If you have a cutlery tray however, you can safely ignore the mix it up motto. But do be sure to stack knives with their cutting edges facing down.
Cutlery types can be grouped together if you find that helps with the putting away afterwards but should the handles face into the middle or out towards the edges? Most trays are shaped so as to secure handles in one direction so it’s worth checking your machine manual to be sure.
You might like to spread out the most dirty items of cutlery so they are not all in the same area of the tray and laying spoons and ladles at an angle will also prevent water marks.
What to put in the top rack of your dishwasher
Most machine manufacturers list detailed stacking instructions in the manual so it’s always a good idea to refer to this. The top cleaning arm that spins and side water jets higher up in the machine are not as powerful as those below. This is why we should place cleaner items like glassware towards the top.
Cups, glasses, and smaller bowls are best placed on the top rack of the dishwasher. They should be put face down on the racks as anything sitting sideways will collect water inside and stay wet after the drying cycle has finished.
And try not to stack dishes on top of one another. It blocks the upper parts of the dishes from being sprayed with water from below, and they just will not be cleaned properly.
Any longer kitchen utensils like slotted spoons, spatulas and ladles are also best cleaned when loaded at the side of the upper rack.
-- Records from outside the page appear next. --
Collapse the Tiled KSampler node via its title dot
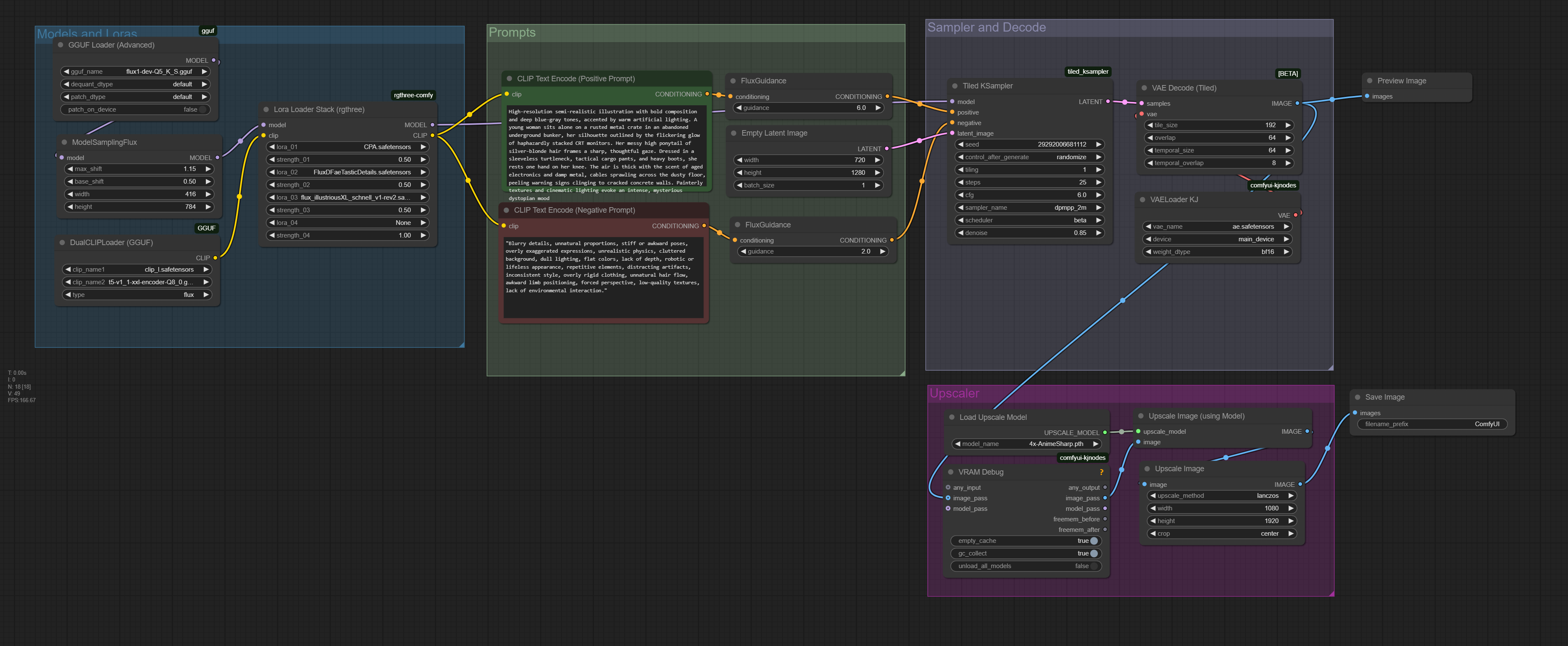 (954, 86)
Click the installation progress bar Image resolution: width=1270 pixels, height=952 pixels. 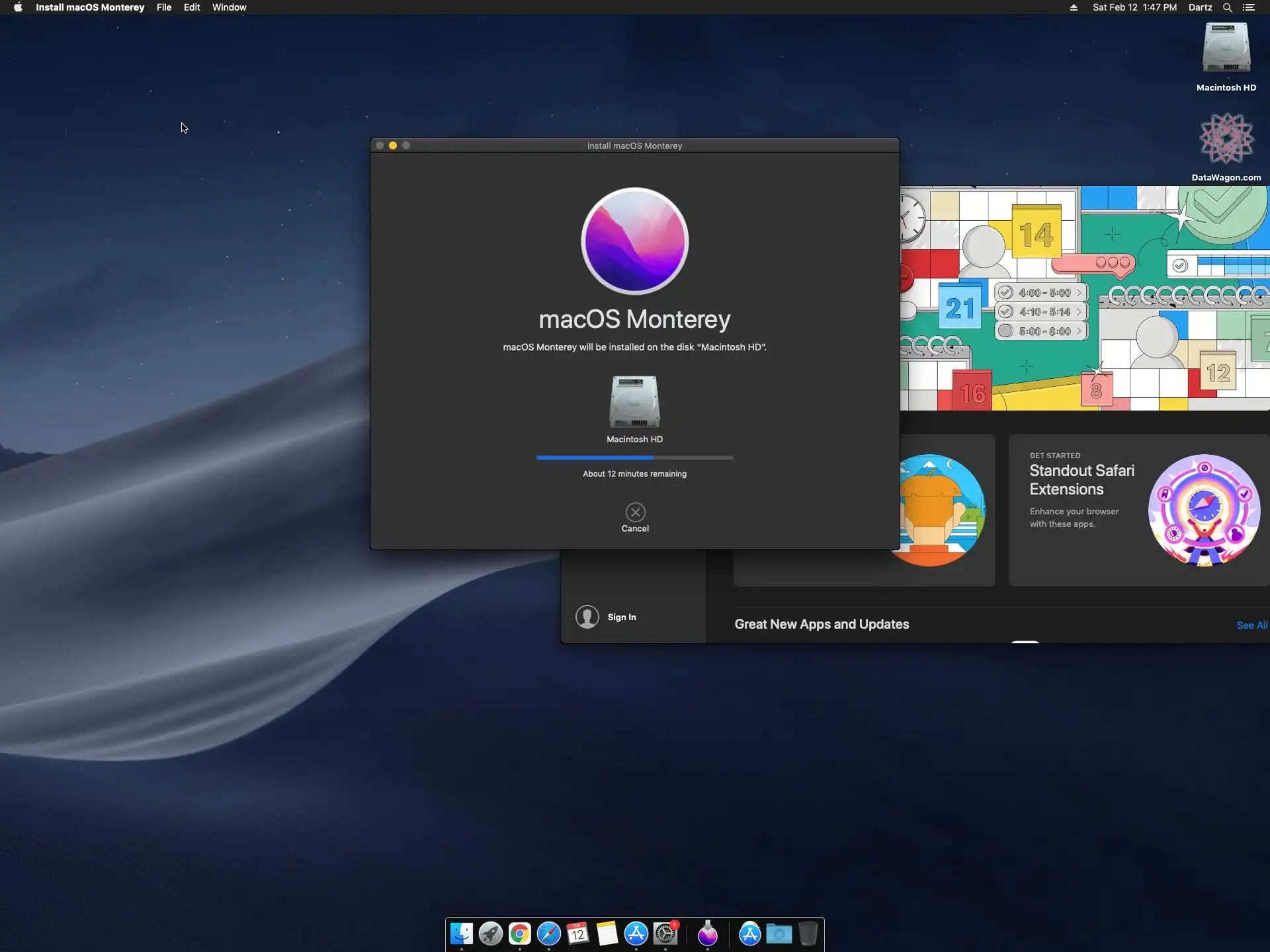coord(634,457)
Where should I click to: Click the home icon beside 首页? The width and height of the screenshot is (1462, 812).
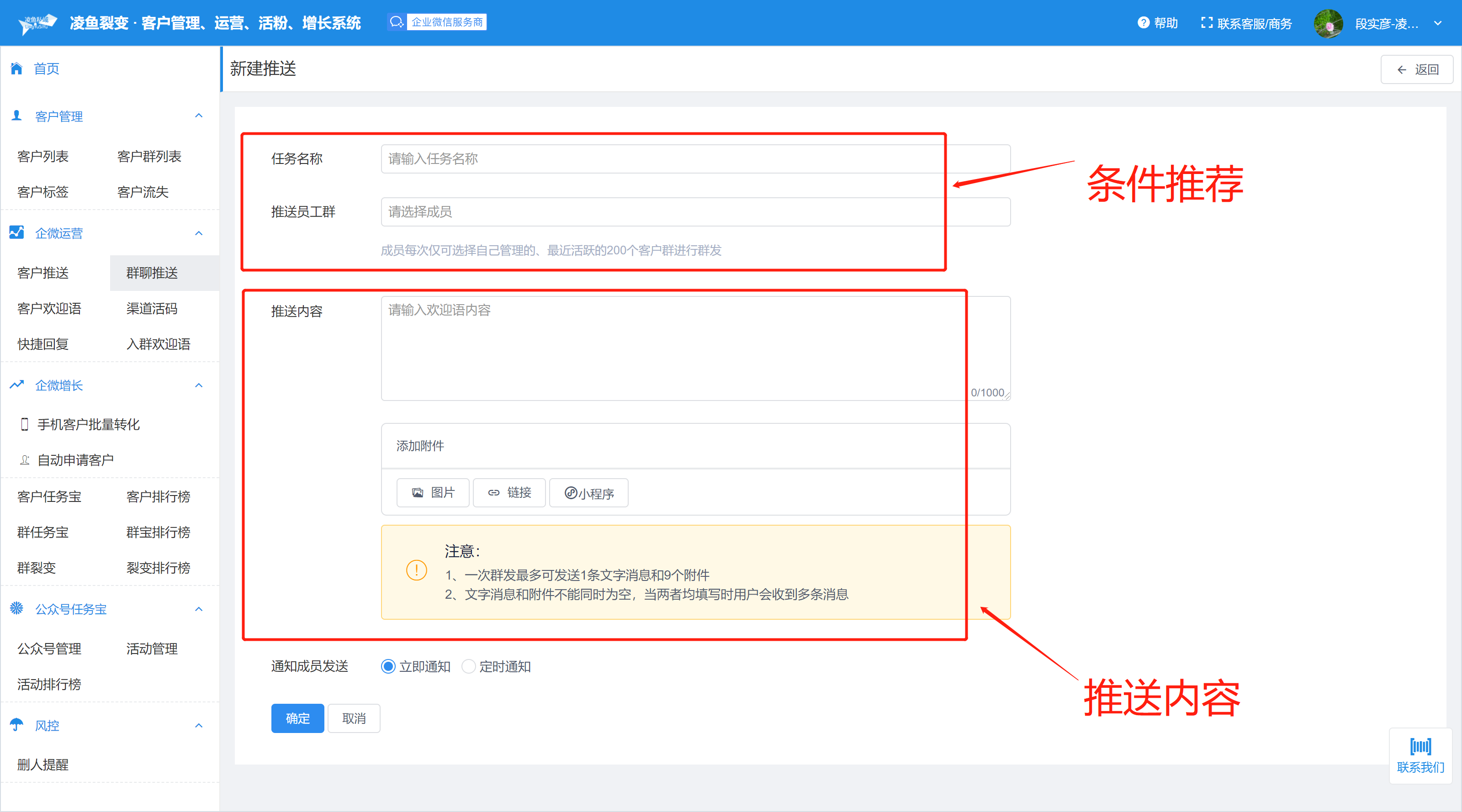pyautogui.click(x=16, y=69)
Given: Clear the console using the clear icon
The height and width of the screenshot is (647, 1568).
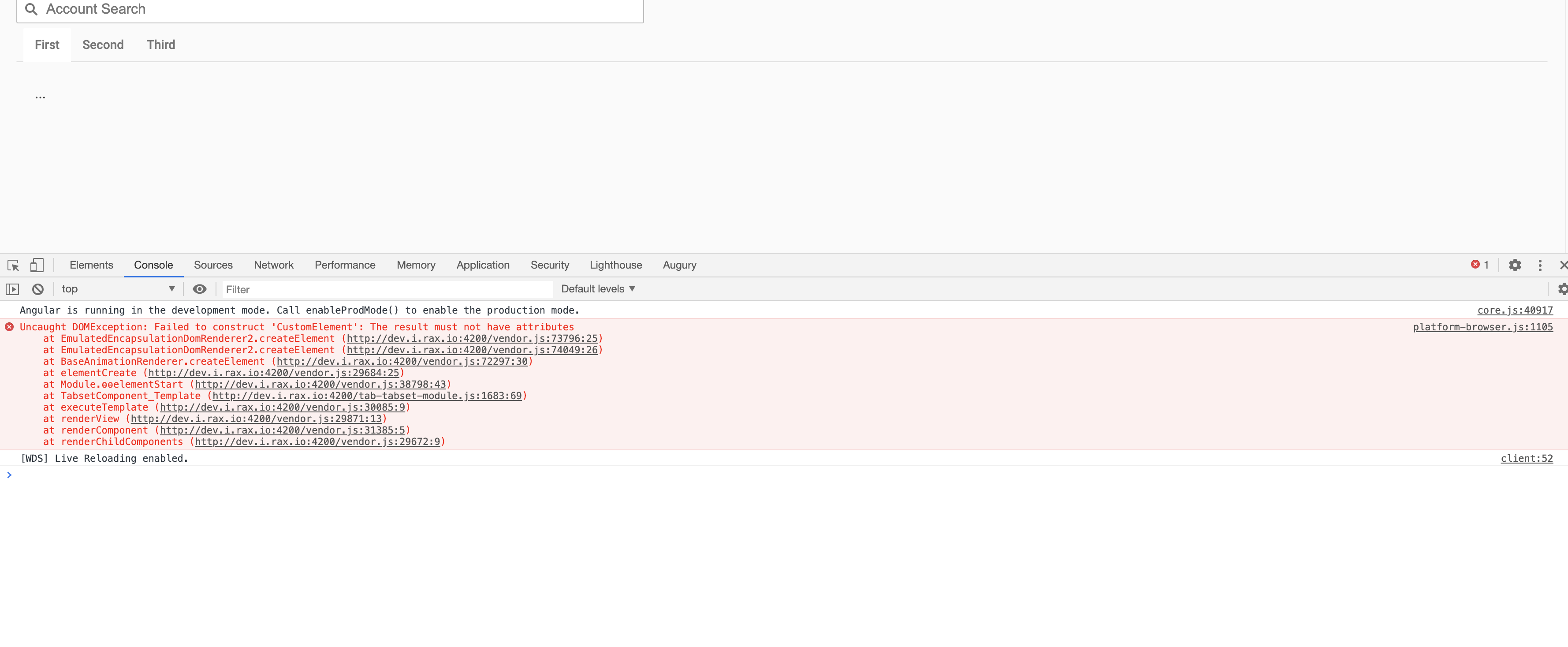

If you are including any dishwasher-safe plastics they need to also sit on the top rack away from any heat sources below.
The most powerful jets in a dishwasher are found towards the bottom of your machine, so stack the dirtier pots, pans and plates on the lower shelf and make sure pots, pans and large bowls are always positioned face down.
If you have dishwasher-safe chopping boards or larger serving dishes you should place them at the back of the bottom rack and also along the sides. This allows the water to flow freely and reach all areas of the machine.
General best practice for top AND bottom
- Overfilling, placing items on the wrong rack and putting them at the wrong angle can all give poor results.
- Protein-based food residue like egg yolk cleans better once it’s been hydrated. This happens mostly in the high alkaline conditions at the start of the cycle so place these items in the outer areas of the machine where the detergent can have more time to act and the water doesn’t simply wash the detergent off.
- Carbohydrate-based food residue like tomato sauce needs less access to the detergent but more exposure to the full force water jets found towards the bottom and centre of the machine.
- And remember those rotating spray arms need the freedom to spin at all times. A wooden spoon dangling from the top rack or an oversized serving plate reaching up too high on the bottom rack has been the undoing of many a cycle.
And your delicate dishes?
Unfortunately, you can’t just put everything in the dishwasher.
Anything antique, fragile, handmade or hand-painted should probably NOT go through a dishwasher cycle. Wood, certain metals like copper, cast-iron and pewter, bone handled cutlery and non-stick pans or trays are all best left out and hand washed.
And if you include anything that’s laminated you will run the risk of it warping and peeling. Items that are glued can come unstuck (we see this especially with old fashioned bone handled items); expensive chefs’ knives will rust and dull; and finally, don’t put lead crystal glasses in a dishwasher as the lead can activate and leach out.
If you’ve followed the advice above it just remains to make sure you’re only running your machine when it’s full each time.
A full dishwasher leads to the best water and energy consumption for your household and you can find out more about this on our blog discussing eco friendly dishwasher use.
A full dishwasher also dries better than a half-full dishwasher. This is because the dishwasher dries by using the final rinse cycle to build up the heat in your plates. The heat allows the water to evaporate. The more plates the more heat… and therefore the more drying potential.